En comparación a un programa de tratamientos reiterados de insecticidas, la estrategia de captura masiva con Cera Trap® consigue reducir significativamente el nivel de plaga de la parcela, así como los daños en fruto incluso a un nivel inferior que el programa estándar insecticida (ej. Piretrinas de síntesis), con la ventaja de reducir a la vez los residuos químicos, la generación de resistencias, así como el coste económico y medioambiental de la gestión de materias activas insecticidas. En los últimos tiempos, el sistema de trampeo masivo ha ido sustituyendo al programa de aplicaciones recurrentes de insecticidas, presentándose como una herramienta complementaria dentro de la gestión integradas de plagas (IPM) y ofreciendo una opción eficaz y económicamente viable para el óptimo control de las moscas de la fruta.

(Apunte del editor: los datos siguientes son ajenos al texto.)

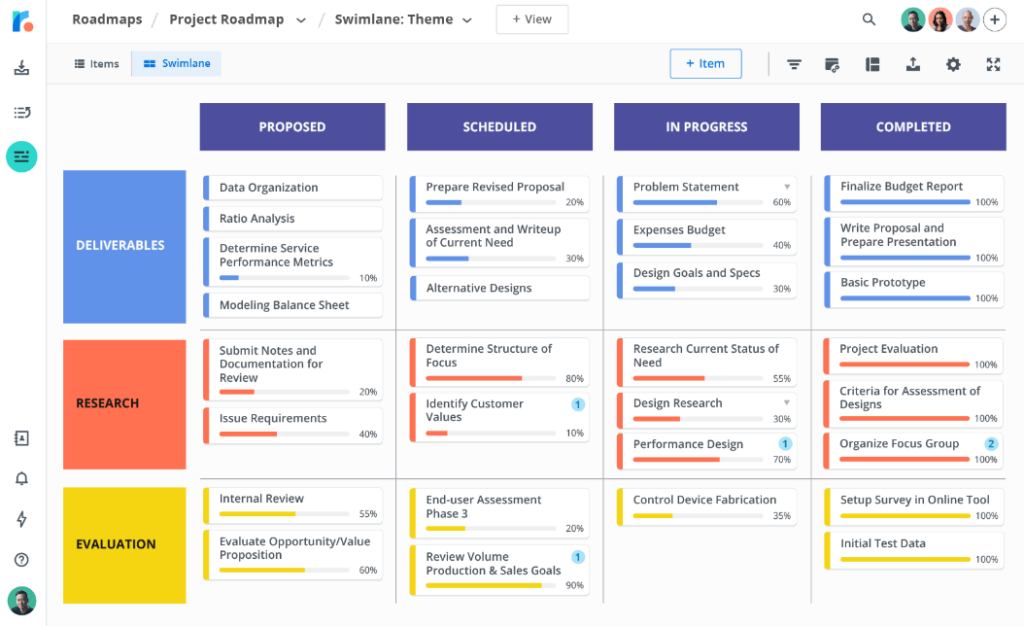This screenshot has height=626, width=1024.
Task: Expand the Problem Statement card arrow
Action: pos(787,187)
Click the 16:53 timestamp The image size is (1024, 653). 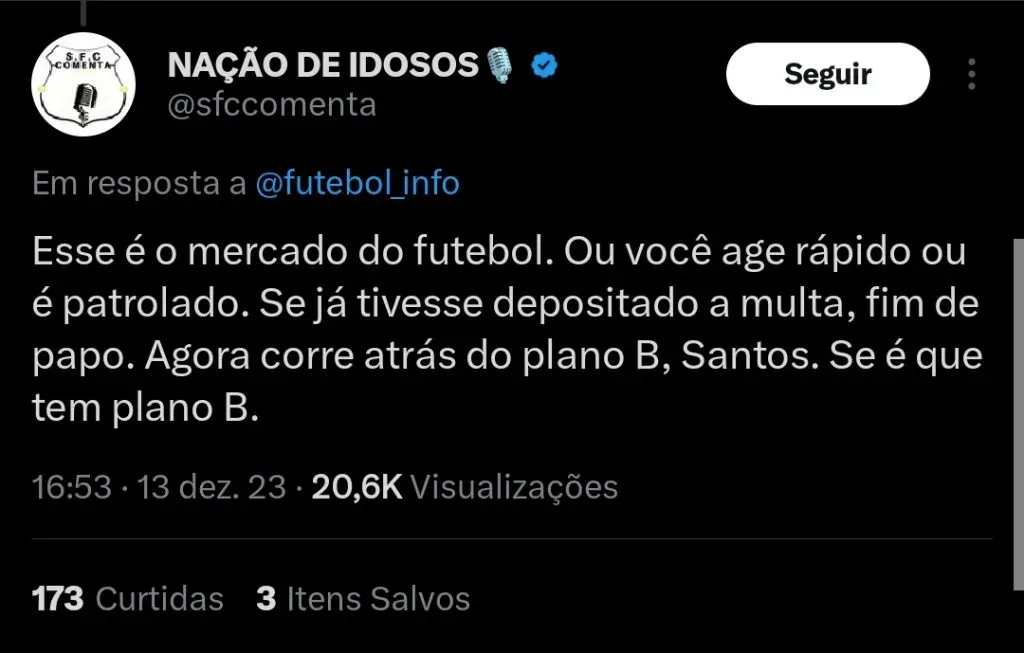[x=71, y=487]
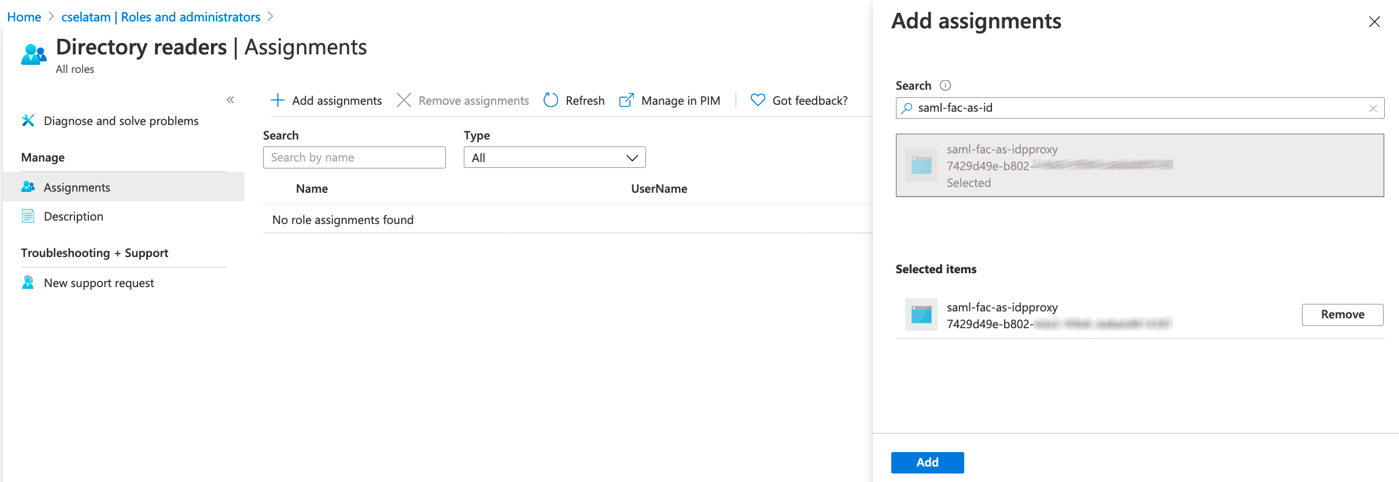Clear the saml-fac-as-id search text

[1373, 108]
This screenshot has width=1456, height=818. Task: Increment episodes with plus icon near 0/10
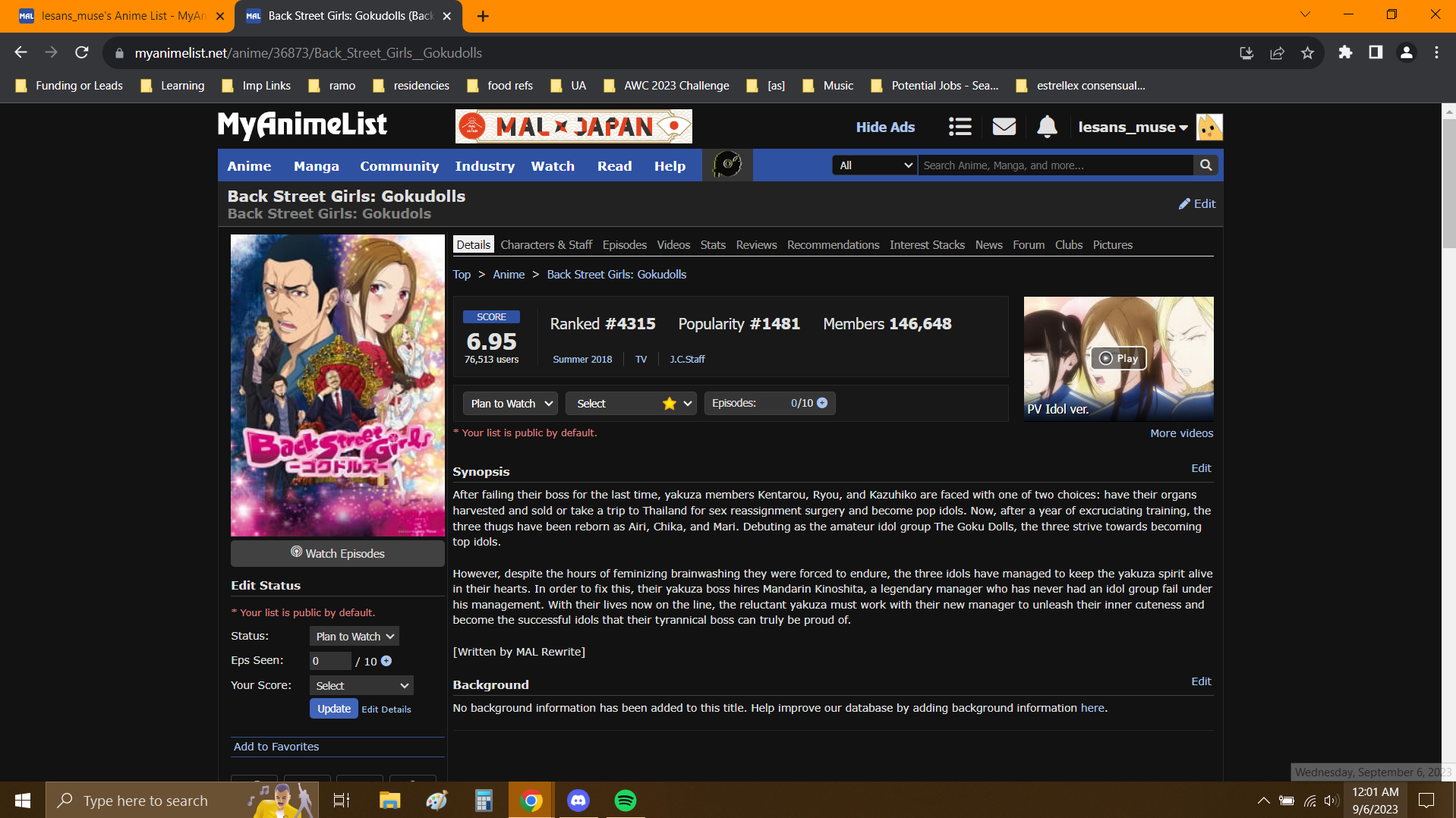[x=822, y=403]
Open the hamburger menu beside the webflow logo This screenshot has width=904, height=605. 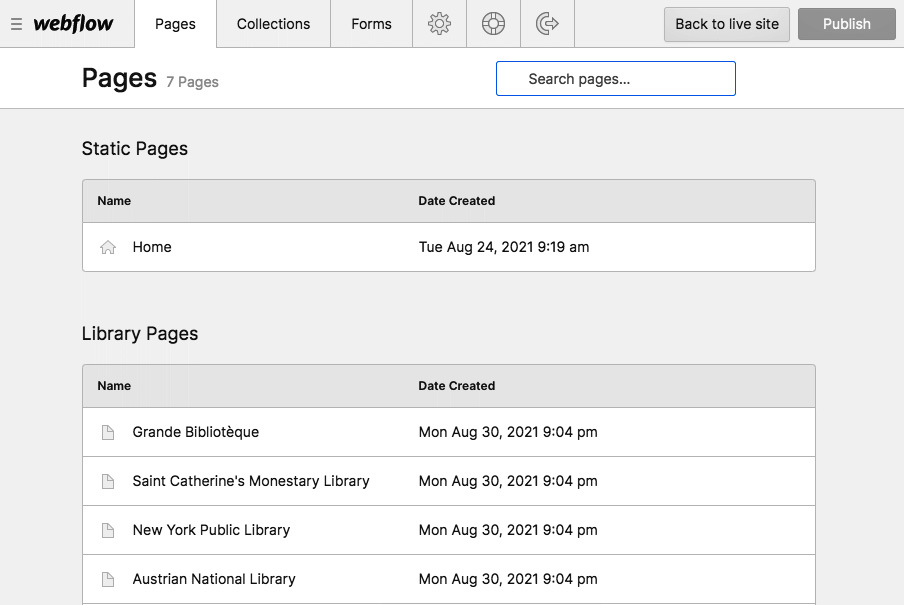16,23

Para comprender la introducción de la técnica del trampeo masivo en el control de la mosca del Mediterráneo hay que hacer referencia al pasado de la citricultura en el levante español, ya que fue aquí donde se implementó por primera vez esta técnica de cultivo. En la segunda mitad del siglo XX la citricultura fue un importante motor para el desarrollo económico en España. La Administración ayudaba al Sector de diferentes maneras y una muy importante era para el control de la mosca de la fruta o del Mediterráneo (Ceratitis capitata Wied.). Esta ayuda consistía en una información exhaustiva al agricultor por parte del Servicio de Extensión Agraria y en los tratamientos aéreos periódicos con insecticidas y proteínas hidrolizadas durante la época de maduración de las naranjas y mandarinas.